The present study has three objectives. The first two are to address the related questions: how do the implicit meanings of parasite aggregation differ among the common methods used for its quantification? And how do these measures compare in terms of their relationship with mean abundance, prevalence, and each other? Such a synthesis is, to our knowledge, lacking in the study of distributions of infecting parasites among hosts, and where previous analyses have partially addressed these questions, conclusions have been inconsistent. Our third objective is to provide a “user’s guide” to help researchers choose the measure(s) of aggregation most relevant to their studies, based on the properties and context-specific advantages and disadvantages identified in simulations, and in previous research. To accomplish these objectives, we first summarize the various commonly used measures of aggregation and consider explicitly their mathematical expressions. We then compare measures in terms of their responses to random parasite removals, following from the thought experiment posited by Pielou (1977). With a second series of simulations, we explore their relationships to one another and to mean abundance and prevalence. We propose a framework that simplifies and synthesizes these perspectives, clarifies previous results relating to the attributes of some measures, and highlights important and previously unrecognized properties of some of the popular aggregation metrics.
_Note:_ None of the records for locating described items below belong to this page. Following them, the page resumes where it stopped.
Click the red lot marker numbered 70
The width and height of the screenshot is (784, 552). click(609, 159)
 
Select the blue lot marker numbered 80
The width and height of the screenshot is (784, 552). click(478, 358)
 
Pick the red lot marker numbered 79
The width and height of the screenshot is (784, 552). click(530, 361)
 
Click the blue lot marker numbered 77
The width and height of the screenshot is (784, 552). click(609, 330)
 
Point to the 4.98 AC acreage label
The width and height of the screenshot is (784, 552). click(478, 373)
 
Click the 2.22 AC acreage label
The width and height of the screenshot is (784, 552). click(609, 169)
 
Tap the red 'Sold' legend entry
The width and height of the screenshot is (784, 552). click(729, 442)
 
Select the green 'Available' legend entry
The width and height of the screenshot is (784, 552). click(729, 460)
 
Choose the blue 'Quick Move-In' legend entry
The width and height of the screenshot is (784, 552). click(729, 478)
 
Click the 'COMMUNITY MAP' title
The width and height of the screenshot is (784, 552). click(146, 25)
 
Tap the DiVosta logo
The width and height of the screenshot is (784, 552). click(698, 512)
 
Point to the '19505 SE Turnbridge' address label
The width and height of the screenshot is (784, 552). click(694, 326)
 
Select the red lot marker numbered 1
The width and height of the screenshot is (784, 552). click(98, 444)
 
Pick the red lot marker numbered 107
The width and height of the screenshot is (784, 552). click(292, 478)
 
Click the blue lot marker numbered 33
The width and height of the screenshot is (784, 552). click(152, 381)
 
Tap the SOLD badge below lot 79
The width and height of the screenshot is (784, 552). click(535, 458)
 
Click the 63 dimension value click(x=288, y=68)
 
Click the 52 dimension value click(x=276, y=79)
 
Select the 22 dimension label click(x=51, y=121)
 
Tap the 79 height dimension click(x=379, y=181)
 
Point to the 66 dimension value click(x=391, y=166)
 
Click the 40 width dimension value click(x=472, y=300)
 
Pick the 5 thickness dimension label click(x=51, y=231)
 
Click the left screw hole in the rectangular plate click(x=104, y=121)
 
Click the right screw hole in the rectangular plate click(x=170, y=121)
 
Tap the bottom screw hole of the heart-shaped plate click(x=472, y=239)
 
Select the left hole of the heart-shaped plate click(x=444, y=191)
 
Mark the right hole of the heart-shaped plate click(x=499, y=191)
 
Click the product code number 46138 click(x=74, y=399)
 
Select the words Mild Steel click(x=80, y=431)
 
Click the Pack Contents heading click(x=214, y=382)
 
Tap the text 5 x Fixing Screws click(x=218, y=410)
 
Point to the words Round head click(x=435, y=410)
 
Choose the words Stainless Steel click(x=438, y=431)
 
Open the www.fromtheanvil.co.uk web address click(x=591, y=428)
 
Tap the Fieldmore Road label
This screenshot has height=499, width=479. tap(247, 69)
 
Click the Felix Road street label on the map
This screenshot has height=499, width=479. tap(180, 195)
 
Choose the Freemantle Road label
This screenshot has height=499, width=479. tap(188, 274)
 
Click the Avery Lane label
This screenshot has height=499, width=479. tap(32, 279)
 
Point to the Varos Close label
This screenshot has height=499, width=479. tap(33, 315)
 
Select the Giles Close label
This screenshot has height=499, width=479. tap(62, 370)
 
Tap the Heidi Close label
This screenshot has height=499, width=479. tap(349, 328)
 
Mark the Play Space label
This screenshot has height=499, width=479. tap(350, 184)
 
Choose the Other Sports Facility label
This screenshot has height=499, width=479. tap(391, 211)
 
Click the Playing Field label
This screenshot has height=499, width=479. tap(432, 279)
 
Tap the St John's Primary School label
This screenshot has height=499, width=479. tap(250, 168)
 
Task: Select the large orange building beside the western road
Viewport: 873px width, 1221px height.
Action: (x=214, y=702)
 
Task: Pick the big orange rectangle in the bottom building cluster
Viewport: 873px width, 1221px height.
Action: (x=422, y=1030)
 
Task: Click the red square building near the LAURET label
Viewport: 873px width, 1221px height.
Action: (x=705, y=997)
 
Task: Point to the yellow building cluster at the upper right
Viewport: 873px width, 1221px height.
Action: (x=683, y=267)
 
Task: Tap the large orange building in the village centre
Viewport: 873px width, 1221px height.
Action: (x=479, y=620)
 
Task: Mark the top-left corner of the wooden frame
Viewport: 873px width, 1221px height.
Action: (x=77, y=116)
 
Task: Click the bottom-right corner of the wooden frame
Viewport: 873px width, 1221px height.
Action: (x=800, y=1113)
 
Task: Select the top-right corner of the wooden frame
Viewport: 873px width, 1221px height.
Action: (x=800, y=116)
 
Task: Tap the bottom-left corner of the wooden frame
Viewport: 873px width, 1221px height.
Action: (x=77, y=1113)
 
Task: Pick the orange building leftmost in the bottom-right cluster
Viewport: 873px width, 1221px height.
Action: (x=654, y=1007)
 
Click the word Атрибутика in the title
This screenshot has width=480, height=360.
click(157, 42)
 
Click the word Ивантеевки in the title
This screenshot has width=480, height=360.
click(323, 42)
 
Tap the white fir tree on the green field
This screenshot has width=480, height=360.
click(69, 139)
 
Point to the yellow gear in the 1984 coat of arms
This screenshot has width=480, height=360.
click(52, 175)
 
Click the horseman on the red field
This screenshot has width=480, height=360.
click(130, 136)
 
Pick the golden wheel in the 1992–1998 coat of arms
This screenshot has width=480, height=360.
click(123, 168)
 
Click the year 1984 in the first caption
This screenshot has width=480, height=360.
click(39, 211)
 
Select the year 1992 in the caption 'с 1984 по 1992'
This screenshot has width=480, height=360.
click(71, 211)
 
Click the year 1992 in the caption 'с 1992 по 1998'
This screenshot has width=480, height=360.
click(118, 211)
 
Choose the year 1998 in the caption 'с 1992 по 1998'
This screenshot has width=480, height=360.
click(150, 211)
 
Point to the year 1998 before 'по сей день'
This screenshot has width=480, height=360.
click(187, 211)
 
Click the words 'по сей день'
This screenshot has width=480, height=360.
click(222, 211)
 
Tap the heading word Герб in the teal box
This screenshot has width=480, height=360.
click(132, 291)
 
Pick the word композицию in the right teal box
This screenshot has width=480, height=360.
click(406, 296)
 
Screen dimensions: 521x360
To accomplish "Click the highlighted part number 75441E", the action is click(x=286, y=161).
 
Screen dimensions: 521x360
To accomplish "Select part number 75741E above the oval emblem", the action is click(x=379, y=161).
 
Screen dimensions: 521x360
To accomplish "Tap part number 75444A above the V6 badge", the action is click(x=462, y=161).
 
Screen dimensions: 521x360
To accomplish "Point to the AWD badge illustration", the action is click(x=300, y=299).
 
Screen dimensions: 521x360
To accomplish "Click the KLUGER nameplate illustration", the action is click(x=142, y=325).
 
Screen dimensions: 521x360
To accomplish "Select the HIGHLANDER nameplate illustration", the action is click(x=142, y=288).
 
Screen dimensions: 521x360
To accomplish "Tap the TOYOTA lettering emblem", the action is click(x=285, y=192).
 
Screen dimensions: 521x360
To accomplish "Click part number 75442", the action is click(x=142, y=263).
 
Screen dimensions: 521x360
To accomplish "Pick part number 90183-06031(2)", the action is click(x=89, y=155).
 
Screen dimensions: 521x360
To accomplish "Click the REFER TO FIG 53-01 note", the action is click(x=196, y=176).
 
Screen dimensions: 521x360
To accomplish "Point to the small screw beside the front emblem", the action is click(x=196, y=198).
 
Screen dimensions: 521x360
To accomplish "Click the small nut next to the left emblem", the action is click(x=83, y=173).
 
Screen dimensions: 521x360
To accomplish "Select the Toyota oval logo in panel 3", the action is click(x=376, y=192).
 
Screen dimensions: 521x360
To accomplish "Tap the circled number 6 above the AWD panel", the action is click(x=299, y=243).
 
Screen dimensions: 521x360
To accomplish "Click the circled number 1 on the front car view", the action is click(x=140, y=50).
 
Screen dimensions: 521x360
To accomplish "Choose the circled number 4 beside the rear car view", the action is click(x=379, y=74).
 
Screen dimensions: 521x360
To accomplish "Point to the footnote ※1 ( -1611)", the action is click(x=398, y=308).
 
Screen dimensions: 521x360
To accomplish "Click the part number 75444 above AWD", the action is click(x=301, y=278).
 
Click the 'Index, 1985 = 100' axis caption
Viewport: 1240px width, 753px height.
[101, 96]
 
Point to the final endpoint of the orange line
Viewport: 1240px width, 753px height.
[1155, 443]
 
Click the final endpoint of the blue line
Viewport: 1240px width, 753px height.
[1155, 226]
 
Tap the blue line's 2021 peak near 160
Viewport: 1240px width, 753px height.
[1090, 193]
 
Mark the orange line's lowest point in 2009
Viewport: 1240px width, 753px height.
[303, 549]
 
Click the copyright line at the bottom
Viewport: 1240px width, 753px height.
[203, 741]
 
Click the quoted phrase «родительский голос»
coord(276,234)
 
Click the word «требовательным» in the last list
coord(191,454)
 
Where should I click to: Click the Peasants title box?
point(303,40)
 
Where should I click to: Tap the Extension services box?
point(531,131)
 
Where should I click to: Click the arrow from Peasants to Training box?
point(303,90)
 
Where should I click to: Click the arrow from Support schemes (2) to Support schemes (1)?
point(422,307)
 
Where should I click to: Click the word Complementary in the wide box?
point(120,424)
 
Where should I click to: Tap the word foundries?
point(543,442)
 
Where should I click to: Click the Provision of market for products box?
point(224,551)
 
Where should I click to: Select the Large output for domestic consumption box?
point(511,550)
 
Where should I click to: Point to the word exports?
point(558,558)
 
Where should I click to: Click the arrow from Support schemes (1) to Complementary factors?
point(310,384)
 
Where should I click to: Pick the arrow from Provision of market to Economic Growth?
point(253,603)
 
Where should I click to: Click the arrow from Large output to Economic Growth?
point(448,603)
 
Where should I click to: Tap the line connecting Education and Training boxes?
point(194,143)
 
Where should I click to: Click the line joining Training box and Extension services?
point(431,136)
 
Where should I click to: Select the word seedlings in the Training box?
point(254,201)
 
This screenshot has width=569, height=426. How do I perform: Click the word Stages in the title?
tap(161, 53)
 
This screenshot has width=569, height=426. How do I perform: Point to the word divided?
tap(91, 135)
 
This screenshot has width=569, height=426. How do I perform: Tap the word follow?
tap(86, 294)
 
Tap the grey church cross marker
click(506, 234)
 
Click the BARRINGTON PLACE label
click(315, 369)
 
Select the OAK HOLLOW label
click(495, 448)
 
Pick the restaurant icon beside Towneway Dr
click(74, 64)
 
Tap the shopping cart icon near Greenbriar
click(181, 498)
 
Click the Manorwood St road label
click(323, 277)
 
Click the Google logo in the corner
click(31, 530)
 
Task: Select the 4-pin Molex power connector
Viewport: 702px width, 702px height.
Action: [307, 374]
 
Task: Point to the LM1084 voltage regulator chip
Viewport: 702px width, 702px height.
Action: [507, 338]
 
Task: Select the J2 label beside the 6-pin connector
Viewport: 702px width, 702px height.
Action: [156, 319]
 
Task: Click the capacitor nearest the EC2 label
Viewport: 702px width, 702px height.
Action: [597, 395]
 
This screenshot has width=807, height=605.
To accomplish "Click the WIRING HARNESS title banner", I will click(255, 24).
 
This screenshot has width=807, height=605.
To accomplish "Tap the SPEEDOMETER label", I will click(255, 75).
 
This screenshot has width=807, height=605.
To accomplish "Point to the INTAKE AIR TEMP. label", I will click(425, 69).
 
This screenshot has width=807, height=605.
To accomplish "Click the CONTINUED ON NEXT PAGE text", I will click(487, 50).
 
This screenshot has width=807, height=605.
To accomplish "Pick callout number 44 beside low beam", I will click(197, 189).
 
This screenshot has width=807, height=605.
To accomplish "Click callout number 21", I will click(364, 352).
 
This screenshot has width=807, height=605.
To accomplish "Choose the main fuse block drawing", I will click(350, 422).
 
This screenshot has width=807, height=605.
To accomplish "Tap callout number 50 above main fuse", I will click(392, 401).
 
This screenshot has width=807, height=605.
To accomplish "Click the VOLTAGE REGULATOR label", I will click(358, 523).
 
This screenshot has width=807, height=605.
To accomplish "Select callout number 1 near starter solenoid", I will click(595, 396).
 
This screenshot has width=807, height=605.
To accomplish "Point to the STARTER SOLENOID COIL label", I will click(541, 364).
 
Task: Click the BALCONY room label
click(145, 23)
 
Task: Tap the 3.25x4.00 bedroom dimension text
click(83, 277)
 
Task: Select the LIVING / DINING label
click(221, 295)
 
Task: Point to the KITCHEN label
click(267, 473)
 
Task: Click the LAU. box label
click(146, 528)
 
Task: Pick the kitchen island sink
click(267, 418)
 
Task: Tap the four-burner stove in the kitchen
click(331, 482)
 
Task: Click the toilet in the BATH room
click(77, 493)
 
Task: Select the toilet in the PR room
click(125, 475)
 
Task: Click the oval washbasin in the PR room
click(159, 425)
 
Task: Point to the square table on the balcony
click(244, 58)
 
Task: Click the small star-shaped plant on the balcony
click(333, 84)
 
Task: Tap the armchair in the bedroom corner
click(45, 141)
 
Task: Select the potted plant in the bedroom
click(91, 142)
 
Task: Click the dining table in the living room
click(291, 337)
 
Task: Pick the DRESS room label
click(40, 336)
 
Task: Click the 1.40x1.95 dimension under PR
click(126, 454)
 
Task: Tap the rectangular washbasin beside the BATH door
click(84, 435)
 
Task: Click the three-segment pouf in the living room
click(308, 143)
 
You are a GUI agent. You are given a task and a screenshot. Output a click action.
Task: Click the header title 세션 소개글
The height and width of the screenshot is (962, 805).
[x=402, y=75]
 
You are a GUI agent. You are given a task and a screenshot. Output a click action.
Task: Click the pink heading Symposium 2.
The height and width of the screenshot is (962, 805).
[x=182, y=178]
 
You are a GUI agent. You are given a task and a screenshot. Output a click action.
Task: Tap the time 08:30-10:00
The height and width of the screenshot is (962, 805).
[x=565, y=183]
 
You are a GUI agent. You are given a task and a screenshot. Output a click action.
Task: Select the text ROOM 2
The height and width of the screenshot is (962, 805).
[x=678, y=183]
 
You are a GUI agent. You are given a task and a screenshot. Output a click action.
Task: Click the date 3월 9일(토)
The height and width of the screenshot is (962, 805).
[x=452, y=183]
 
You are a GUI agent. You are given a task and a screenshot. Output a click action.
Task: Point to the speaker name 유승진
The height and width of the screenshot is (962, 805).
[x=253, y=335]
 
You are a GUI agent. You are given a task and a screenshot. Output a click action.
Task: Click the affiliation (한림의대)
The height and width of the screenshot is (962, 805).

More specifically, we illustrate that random removals of infecting parasites results in three groupings of measures either showing no change in response to removals, a negative effect, or a positive effect on their estimate of aggregation. We then show strong correlations between certain common measures of aggregation, and that these pairs of measures align with the same three groups seen in the initial simulation. Importantly, the three pairs of measures also differ in their relationships with sample prevalence and mean abundance. This work will help guide approaches to, and interpretations of, studies of parasite aggregation, and help researchers report or calculate degrees of aggregation in such a way as to ensure inclusion of their studies in future syntheses.